New vehicle sales were down 48% last week and that’s pretty good, according to J.D. Power.

New car sales were down by about 48% last week as the coronavirus pandemic continued to take its toll – but that actually was the good news, according to J.D. Power analysts whose earlier forecasts predicted U.S. demand was likely to tumble by as much as 80% for all of April.

While there are numerous uncertainties yet to play out, starting with what happens as states begin lifting lockdown orders and automakers begin ramping up production again, but there are clear signs that the car market may now be past the worst.

“After many weeks of the market turning downward,” said Power Analyst Tyson Jominy, “what we’re seeing is a flattening (of the downturn) and indications the retail market is in recovery.”

(European auto sales fell more than 50% in March.)

How long that recovery will take is far from certain, cautioned Jominy and other Power analysts who joined him Wednesday afternoon in a media call. What remains clear, they said, is that it will still be months before new vehicle sales come back to levels that had been anticipated before the pandemic.

Power analysts are predicting sales will drop below 14.5 million units – at least – for 2020.

Just through July, the industry is still expected to lose as much as 1.8 million sales compared to what Power and other analysts originally had forecast — 2020 expected to see a modest dip, to around 16.8 million vehicles compared to last year’s sales of 17.1 million new cars, trucks and crossovers.

In a statement, Power revised its official forecast for 2020 sharply downward, saying, “The 2020 full-year outlook for total sales is now 12.6 to 14.5 million.” At the low end, that would be the sort of number last seen during the depths of the Great Recession a decade ago.

Power has been closely following automotive sales trends using its PIN network which accesses real-time sales data from thousands of dealers across the country. During an hour-long webinar, the research firm noted that 24 of the top 25 U.S. regional markets showed improvements during the week ending April 19, but there were significant differences from one region to another.

In Detroit, where sales came to a virtual stop last month as it became clear the city was experiencing one of America’s worst COVID-19 outbreaks, sales showed some “resilience” last week, according to Jominy, though they were still off 85% from what was expected pre-pandemic.

Dallas, on the other hand “performed very soundly,” he added, with sales off a much more modest

Automakers are working hard to salvage as many new vehicle sales as possible.

20% for the week.

The rebound also varied widely depending on product segment. Luxury sales remained down by more than half – in part reflecting the slow return to the market by lease customers. Compact car sales were off by 60%. As has been the case for the past month, demand for pickups all but defied the overall industry downturn, lagging just 16% behind original, pre-pandemic forecasts.

(U.S. car sales tumble sharply — but not as bad as originally feared.)

Last week’s upturn was clearly helped by the fact that dealers in all 50 states are now authorized to sell vehicles again – 24 in showrooms, the other 26 online.

The rebound also reflected the money that manufacturers are using to lure in buyers. On average, new vehicles carried $4,700 in incentives, off a mere $100 from the week before. On some products, such as pickups, the givebacks topped $7,000. Tellingly, nearly one in four buyers opted for the 84-month, zero-interest loans that are becoming commonplace.

A new J.D. Power/LMC Automotive forecast shows that global auto sales will remain significantly depressed for all of April.

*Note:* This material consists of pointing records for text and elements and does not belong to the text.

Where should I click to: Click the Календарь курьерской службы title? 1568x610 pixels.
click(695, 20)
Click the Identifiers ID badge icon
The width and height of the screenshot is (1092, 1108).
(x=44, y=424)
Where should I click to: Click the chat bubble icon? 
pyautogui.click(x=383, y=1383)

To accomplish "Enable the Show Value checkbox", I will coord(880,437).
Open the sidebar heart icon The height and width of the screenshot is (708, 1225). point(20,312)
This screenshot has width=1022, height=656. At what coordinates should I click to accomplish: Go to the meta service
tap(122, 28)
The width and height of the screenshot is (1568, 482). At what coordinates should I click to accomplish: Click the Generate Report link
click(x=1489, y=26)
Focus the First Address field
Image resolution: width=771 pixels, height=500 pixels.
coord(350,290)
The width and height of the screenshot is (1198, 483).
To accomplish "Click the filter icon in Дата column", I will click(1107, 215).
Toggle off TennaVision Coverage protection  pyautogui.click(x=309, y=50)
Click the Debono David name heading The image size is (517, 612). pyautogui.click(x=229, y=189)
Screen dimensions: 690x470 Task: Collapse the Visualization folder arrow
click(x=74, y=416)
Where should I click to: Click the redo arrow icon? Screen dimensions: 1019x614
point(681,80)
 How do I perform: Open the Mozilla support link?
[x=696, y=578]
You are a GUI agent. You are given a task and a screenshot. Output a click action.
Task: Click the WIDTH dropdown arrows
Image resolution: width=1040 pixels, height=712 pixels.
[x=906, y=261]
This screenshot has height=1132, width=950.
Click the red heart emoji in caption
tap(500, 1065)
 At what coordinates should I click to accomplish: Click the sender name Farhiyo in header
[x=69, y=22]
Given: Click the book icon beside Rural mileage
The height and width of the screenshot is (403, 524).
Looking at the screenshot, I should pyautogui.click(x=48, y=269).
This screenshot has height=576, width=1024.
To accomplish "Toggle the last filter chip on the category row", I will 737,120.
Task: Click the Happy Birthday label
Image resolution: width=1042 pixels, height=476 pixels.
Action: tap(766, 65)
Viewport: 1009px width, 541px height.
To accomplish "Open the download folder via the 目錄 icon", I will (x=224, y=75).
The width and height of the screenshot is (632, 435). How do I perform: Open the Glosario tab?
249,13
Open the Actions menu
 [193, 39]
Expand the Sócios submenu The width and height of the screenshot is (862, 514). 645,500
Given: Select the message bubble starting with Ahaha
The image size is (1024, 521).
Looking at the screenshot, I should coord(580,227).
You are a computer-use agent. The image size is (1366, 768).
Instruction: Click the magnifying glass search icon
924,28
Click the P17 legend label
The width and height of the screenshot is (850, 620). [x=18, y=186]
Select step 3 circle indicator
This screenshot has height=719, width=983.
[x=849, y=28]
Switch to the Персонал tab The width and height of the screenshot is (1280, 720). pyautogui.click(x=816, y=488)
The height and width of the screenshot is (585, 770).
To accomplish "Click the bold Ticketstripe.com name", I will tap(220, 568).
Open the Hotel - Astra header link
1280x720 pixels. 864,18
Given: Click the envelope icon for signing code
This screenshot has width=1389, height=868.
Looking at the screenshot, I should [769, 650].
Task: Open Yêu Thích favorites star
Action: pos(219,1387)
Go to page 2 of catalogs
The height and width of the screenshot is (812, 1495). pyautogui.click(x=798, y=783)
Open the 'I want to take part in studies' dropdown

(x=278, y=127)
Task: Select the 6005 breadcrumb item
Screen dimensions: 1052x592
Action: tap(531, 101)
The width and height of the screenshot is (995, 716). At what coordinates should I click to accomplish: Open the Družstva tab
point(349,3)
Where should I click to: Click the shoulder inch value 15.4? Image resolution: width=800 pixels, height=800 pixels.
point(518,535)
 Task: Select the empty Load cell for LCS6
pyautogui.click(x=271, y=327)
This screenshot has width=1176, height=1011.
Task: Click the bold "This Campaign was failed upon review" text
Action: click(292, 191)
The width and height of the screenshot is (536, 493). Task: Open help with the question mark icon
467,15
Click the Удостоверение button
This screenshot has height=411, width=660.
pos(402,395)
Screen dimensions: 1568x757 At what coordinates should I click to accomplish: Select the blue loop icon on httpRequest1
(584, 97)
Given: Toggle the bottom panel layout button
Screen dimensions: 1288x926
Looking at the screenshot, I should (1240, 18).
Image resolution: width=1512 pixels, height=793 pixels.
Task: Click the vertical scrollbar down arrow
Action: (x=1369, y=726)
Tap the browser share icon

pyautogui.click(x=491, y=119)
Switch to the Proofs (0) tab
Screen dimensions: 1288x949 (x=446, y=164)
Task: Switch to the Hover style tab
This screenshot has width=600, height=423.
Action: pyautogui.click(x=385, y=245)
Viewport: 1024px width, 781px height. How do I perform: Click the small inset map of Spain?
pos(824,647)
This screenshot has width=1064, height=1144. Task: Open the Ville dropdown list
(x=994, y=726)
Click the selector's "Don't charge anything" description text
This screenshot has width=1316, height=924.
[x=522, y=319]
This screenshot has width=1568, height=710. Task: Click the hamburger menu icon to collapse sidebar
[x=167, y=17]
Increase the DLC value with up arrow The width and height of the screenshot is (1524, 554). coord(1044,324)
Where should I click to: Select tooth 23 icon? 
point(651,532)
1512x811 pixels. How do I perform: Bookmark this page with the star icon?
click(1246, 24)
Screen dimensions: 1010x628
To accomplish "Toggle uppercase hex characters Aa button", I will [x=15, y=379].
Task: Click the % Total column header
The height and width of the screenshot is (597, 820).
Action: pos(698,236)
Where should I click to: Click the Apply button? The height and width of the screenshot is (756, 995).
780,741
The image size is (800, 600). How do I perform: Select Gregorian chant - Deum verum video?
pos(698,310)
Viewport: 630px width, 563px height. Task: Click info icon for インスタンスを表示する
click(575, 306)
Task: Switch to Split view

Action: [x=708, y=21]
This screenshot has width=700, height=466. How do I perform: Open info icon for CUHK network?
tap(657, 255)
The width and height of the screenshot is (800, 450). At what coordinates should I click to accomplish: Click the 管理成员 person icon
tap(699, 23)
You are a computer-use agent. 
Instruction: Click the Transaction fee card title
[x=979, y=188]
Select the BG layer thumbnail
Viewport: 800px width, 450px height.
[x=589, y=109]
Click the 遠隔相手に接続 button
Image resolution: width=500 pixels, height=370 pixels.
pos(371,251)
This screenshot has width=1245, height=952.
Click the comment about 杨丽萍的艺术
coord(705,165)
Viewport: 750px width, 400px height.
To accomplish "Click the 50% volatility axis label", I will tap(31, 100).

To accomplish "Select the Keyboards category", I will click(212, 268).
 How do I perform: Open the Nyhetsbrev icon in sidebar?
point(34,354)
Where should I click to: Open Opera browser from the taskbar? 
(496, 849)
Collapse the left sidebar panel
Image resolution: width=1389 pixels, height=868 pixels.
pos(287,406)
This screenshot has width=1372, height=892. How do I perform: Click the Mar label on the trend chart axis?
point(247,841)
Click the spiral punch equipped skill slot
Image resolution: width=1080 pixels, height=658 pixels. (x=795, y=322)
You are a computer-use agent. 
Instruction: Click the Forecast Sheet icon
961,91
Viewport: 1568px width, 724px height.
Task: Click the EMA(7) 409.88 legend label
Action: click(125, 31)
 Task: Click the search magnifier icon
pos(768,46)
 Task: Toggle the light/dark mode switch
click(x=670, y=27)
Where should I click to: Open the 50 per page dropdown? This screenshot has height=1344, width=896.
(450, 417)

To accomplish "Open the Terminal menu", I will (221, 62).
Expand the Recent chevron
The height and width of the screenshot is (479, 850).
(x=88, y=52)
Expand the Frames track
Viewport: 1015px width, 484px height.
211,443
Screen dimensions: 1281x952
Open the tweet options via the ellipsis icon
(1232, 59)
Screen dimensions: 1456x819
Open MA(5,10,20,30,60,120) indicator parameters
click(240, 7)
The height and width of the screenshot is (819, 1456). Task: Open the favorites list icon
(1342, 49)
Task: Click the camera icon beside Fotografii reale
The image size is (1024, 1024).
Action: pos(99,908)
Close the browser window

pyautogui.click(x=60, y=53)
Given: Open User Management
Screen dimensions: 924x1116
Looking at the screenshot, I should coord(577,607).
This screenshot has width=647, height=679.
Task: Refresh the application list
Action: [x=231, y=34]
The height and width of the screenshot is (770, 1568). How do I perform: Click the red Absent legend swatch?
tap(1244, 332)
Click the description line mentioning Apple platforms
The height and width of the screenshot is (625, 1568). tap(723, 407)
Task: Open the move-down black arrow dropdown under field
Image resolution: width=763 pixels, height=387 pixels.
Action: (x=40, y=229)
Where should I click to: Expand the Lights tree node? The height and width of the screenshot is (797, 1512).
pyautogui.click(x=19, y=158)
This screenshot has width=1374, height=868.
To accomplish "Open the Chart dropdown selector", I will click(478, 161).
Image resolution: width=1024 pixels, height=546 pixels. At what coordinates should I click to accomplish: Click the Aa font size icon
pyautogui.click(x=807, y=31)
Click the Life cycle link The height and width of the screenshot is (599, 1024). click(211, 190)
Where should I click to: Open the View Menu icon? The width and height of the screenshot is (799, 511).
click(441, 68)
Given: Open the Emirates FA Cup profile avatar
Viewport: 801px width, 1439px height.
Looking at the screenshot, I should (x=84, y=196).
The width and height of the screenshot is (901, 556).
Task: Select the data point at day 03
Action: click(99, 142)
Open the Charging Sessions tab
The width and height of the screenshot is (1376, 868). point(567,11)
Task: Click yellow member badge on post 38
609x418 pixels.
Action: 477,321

Detroit automakers were quick to go with high-value givebacks, particularly on their high-profit pickups, something that has helped them regain market share at levels not seen in a decade.

If anything, look for the deals to get even more lucrative, particularly from foreign-owned brands, said Power’s Chief Data Officer Thomas King. “We’re starting to see manufacturers be a bit more aggressive,” he added, “to make sure they have offers compelling to buyers coming back to market.”

The hefty incentives on new vehicles may actually pose problems on the other side of the car market, said Jonathan Banks, vice president of vehicle valuations and analytics at J.D. Power Valuation Services. For many traditional used car customers, the deals may lure them to switch to something new.

At the same time, “the better the deal on the new, the more the prices on used vehicles are depressed,” creating challenges for used car dealers, said Banks, forecasting that previously owned vehicles could see prices tumble by anywhere from 8 to 16% in the coming months.

Ironically, the pandemic could work in the favor of both new and used car dealers, Banks suggested. Even as the country prepares to come out of lockdown, studies show the majority of Americans are worried about future outbreaks. As a result, predicted Banks, “Consumers are going to migrate away from shared riding and mass transportation” towards using their own vehicles. And for those who don’t now have a family car they may now choose to buy one.

(Post-pandemic, global auto sales still likely to remain tanked through 2021.)

The course of the coronavirus has been difficult to predict, as has its effects. The coming weeks, as more and more states lift shelter-in-place and business closure orders, could yet bring some surprises. That includes the possibility of new and renewed outbreaks which could toss all forecasts into the wind.